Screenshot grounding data
--------------------
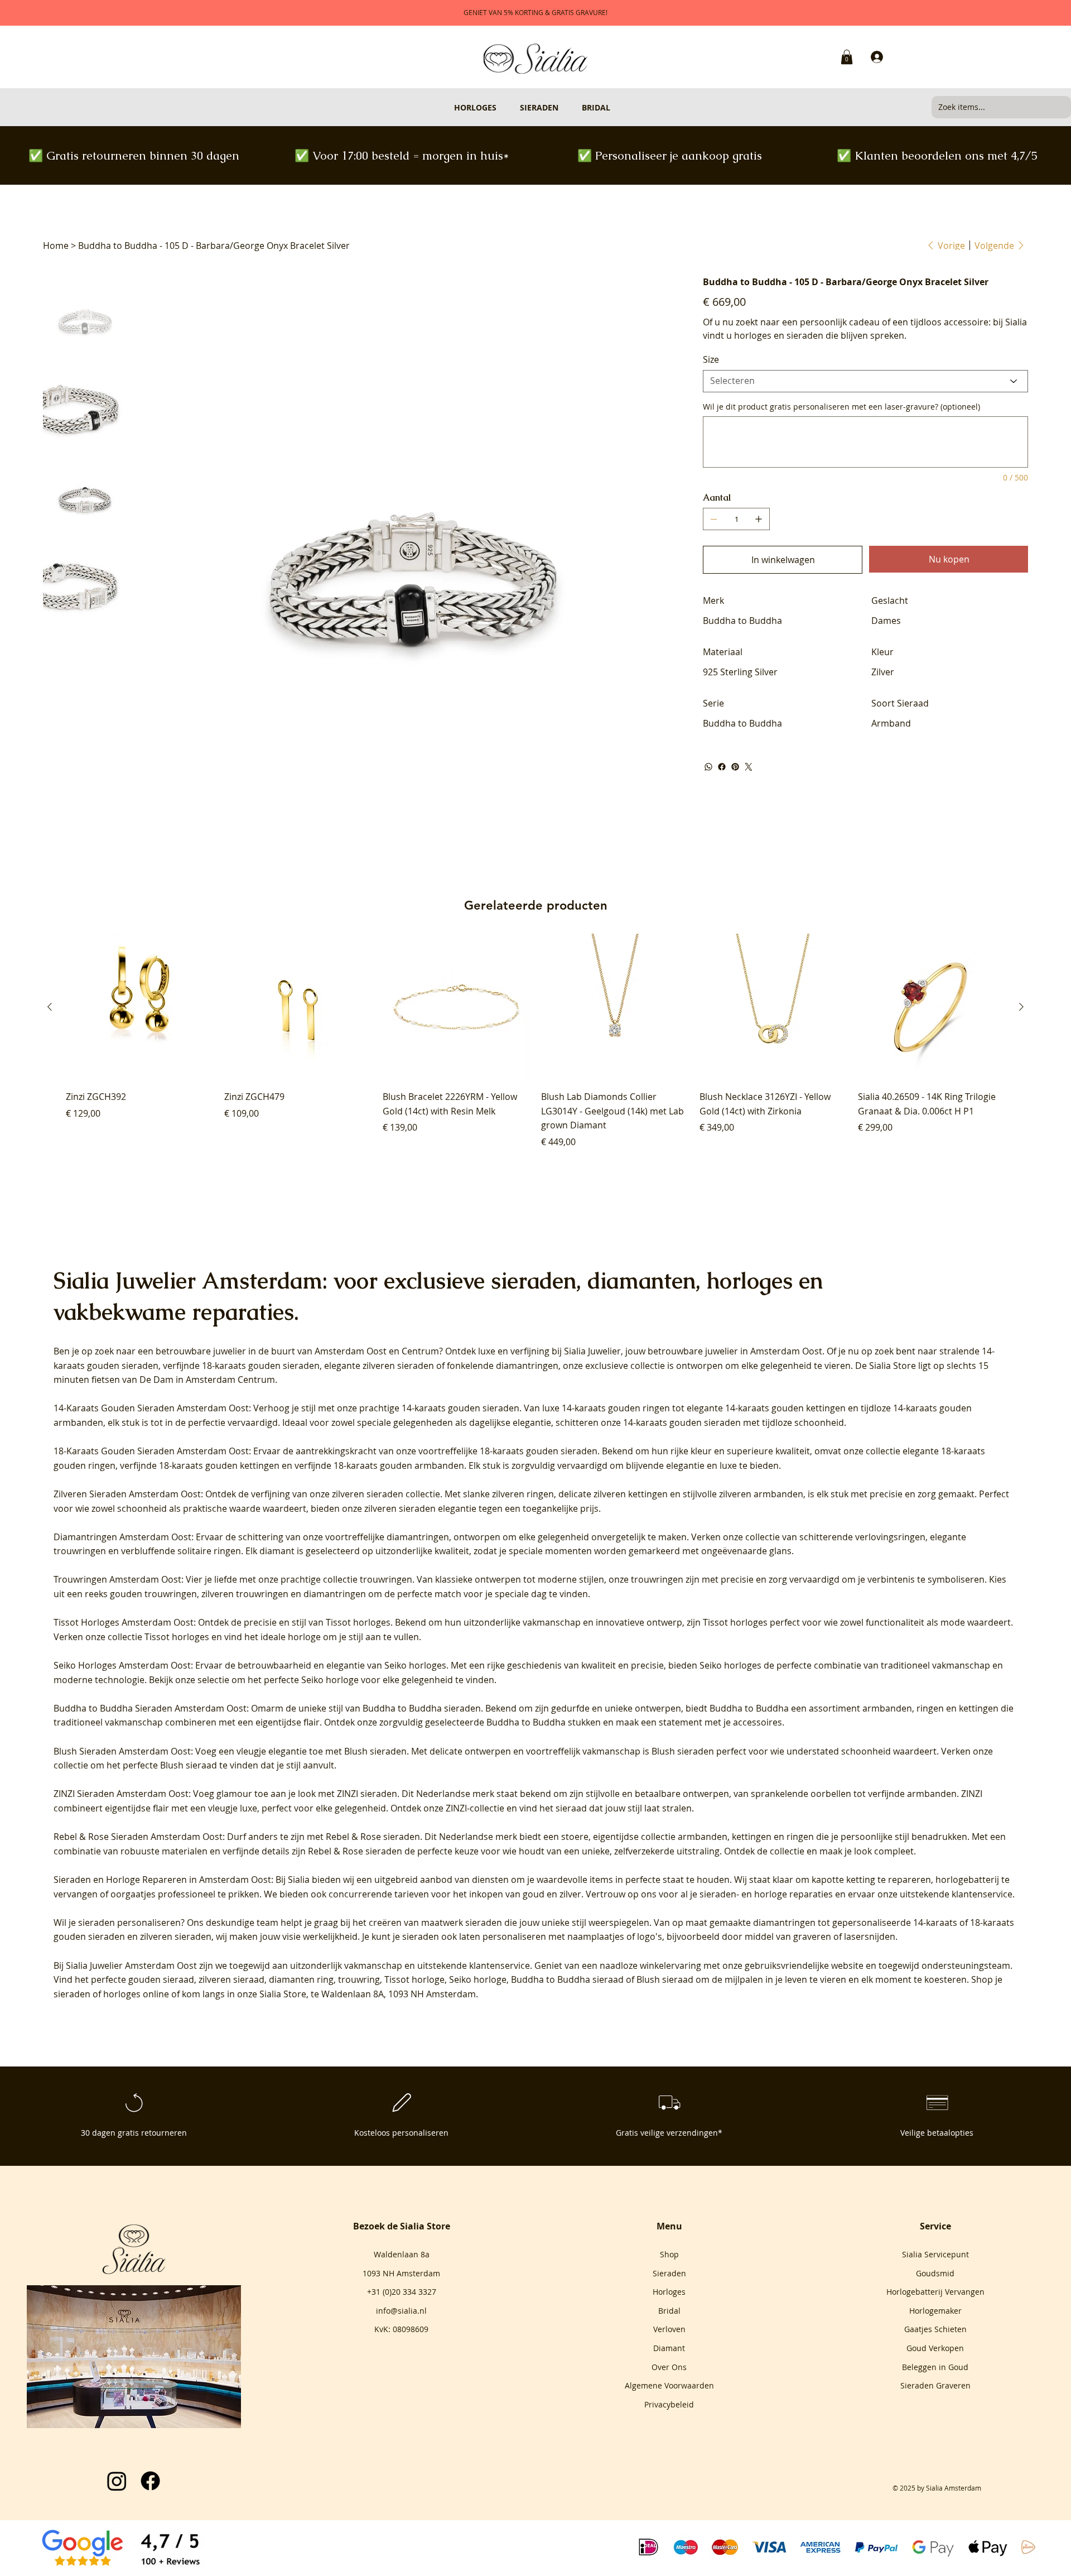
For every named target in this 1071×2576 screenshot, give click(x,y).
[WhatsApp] (708, 766)
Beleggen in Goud (935, 2367)
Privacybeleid (669, 2404)
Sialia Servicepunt (935, 2254)
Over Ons (669, 2367)
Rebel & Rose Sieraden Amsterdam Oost (138, 1836)
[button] (847, 57)
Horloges (669, 2291)
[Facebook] (721, 766)
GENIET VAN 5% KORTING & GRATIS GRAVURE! (535, 12)
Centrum (420, 1351)
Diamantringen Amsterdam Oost (122, 1537)
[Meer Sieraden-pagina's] (563, 107)
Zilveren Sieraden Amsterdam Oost (127, 1494)
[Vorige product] (49, 1006)
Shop (669, 2254)
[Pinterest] (735, 766)
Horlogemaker (935, 2310)
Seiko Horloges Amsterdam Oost (122, 1665)
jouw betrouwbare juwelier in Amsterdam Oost (723, 1351)
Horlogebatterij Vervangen (935, 2291)
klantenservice (499, 1965)
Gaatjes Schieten (935, 2329)
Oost (376, 1351)
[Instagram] (116, 2480)
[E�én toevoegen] (758, 519)
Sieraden (669, 2273)
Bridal (669, 2310)
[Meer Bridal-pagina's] (615, 107)
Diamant (669, 2348)
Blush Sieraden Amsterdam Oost (122, 1751)
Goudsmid (935, 2273)
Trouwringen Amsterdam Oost (117, 1579)
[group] (535, 1041)
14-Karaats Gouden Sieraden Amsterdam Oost (151, 1408)
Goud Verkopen (935, 2348)
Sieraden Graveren (935, 2385)
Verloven (669, 2329)
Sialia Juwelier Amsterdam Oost (131, 1965)
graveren (812, 1936)
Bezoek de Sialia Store (401, 2226)
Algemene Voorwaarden (669, 2385)
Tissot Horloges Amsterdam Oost (124, 1622)
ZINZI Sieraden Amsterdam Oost (121, 1793)
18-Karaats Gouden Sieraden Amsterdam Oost (151, 1451)
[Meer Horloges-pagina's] (501, 107)
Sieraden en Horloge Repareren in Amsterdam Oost (162, 1879)
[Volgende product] (1021, 1006)
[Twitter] (748, 766)
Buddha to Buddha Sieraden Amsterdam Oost (150, 1708)
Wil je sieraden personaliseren (117, 1922)
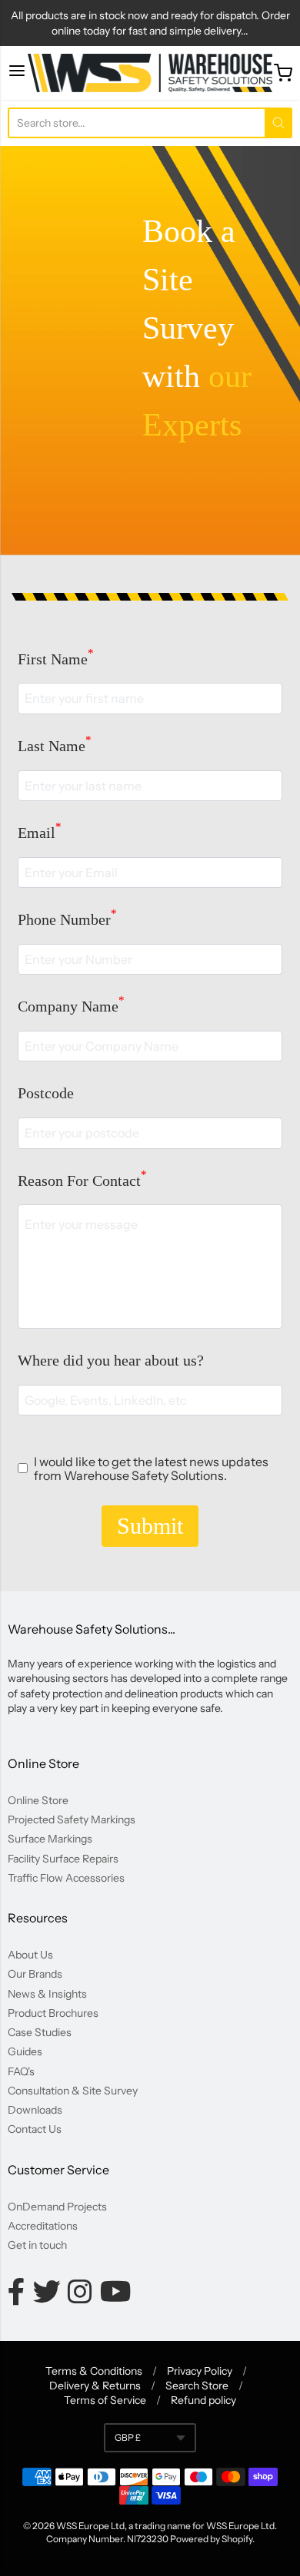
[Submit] (278, 123)
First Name (56, 659)
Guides (25, 2051)
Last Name (55, 745)
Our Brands (35, 1974)
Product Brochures (53, 2013)
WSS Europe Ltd (90, 2525)
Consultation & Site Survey (73, 2091)
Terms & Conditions (93, 2371)
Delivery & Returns (95, 2385)
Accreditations (43, 2226)
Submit (150, 1525)
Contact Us (35, 2129)
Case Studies (40, 2032)
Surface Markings (50, 1839)
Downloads (35, 2110)
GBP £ (128, 2437)
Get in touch (37, 2245)
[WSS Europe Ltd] (150, 73)
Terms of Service (105, 2400)
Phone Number (67, 919)
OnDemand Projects (57, 2206)
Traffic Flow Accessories (66, 1878)
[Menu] (17, 72)
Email (40, 832)
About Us (30, 1955)
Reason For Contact (82, 1180)
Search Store (196, 2385)
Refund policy (203, 2400)
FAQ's (21, 2071)
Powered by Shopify (211, 2539)
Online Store (38, 1800)
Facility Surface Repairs (63, 1859)
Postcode (46, 1092)
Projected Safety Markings (71, 1819)
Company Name (71, 1006)
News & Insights (47, 1994)
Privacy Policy (199, 2371)
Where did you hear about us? (111, 1360)
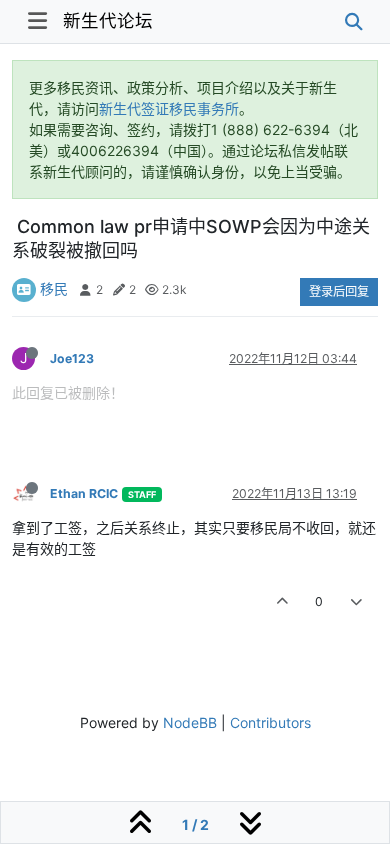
--------------------
**Task to carry out**
Look above for the line with "Over Ons (669, 2367)", then print it and each line after it down to and including the line with "Accreditations (43, 2226)". Leave out the pictures and keep the wording exact.

**Answer to this task**
Over Ons (669, 2367)
Rebel & Rose Sieraden Amsterdam Oost (138, 1836)
[button] (847, 57)
Horloges (669, 2291)
[Facebook] (721, 766)
GENIET VAN 5% KORTING & GRATIS GRAVURE! (535, 12)
Centrum (420, 1351)
Diamantringen Amsterdam Oost (122, 1537)
[Meer Sieraden-pagina's] (563, 107)
Zilveren Sieraden Amsterdam Oost (127, 1494)
[Vorige product] (49, 1006)
Shop (669, 2254)
[Pinterest] (735, 766)
Horlogemaker (935, 2310)
Seiko Horloges Amsterdam Oost (122, 1665)
jouw betrouwbare juwelier in Amsterdam Oost (723, 1351)
Horlogebatterij Vervangen (935, 2291)
klantenservice (499, 1965)
Gaatjes Schieten (935, 2329)
Oost (376, 1351)
[Instagram] (116, 2480)
[E�én toevoegen] (758, 519)
Sieraden (669, 2273)
Bridal (669, 2310)
[Meer Bridal-pagina's] (615, 107)
Diamant (669, 2348)
Blush Sieraden Amsterdam Oost (122, 1751)
Goudsmid (935, 2273)
Trouwringen Amsterdam Oost (117, 1579)
[group] (535, 1041)
14-Karaats Gouden Sieraden Amsterdam Oost (151, 1408)
Goud Verkopen (935, 2348)
Sieraden Graveren (935, 2385)
Verloven (669, 2329)
Sialia Juwelier Amsterdam Oost (131, 1965)
graveren (812, 1936)
Bezoek de Sialia Store (401, 2226)
Algemene Voorwaarden (669, 2385)
Tissot Horloges Amsterdam Oost (124, 1622)
ZINZI Sieraden Amsterdam Oost (121, 1793)
18-Karaats Gouden Sieraden Amsterdam Oost (151, 1451)
[Meer Horloges-pagina's] (501, 107)
Sieraden en Horloge Repareren in Amsterdam Oost (162, 1879)
[Volgende product] (1021, 1006)
[Twitter] (748, 766)
Buddha to Buddha Sieraden Amsterdam Oost (150, 1708)
Wil je sieraden personaliseren (117, 1922)
[Submit] (278, 123)
First Name (56, 659)
Guides (25, 2051)
Last Name (55, 745)
Our Brands (35, 1974)
Product Brochures (53, 2013)
WSS Europe Ltd (90, 2525)
Consultation & Site Survey (73, 2091)
Terms & Conditions (93, 2371)
Delivery & Returns (95, 2385)
Accreditations (43, 2226)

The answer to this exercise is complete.